** Information given follows **
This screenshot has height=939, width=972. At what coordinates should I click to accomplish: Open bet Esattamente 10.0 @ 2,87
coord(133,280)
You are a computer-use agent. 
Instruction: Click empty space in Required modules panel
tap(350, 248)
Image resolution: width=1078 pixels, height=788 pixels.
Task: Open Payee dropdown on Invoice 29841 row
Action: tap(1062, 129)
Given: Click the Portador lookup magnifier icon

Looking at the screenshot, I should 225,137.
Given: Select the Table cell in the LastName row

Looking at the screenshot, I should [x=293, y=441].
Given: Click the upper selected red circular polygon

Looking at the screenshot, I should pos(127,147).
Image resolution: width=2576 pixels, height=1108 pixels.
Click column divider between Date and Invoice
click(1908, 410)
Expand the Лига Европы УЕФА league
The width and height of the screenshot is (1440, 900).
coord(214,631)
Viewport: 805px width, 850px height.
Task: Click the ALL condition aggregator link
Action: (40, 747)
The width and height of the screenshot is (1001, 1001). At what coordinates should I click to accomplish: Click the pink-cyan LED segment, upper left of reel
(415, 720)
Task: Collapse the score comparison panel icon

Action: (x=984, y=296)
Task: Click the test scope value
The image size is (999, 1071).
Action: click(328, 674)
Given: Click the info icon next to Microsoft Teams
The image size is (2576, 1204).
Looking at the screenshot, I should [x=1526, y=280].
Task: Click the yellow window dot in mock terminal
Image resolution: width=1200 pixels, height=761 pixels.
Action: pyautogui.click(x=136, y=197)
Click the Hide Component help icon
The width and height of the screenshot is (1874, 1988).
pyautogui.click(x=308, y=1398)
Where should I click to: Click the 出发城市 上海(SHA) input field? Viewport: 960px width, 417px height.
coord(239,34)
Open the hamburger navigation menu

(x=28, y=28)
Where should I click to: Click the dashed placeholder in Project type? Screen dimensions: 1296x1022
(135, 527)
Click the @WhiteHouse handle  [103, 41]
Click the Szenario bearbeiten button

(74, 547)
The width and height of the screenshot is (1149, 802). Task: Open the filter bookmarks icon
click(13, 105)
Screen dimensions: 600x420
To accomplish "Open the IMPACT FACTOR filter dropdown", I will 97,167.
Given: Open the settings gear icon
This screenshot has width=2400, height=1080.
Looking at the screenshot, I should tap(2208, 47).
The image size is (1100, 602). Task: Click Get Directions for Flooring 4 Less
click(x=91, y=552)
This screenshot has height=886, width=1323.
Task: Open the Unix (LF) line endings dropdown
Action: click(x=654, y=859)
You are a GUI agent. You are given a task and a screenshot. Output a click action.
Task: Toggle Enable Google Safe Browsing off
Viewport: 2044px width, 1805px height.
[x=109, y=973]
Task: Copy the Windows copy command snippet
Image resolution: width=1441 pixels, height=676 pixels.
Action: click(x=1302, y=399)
** End of Information given **
Would you set down exactly the lines from the line with "You are a GUI" through the last one in the material?

_Your response_
You are a GUI agent. You are given a task and a screenshot. Output a click action.
Task: Toggle Enable Google Safe Browsing off
Viewport: 2044px width, 1805px height.
[x=109, y=973]
Task: Copy the Windows copy command snippet
Image resolution: width=1441 pixels, height=676 pixels.
Action: click(x=1302, y=399)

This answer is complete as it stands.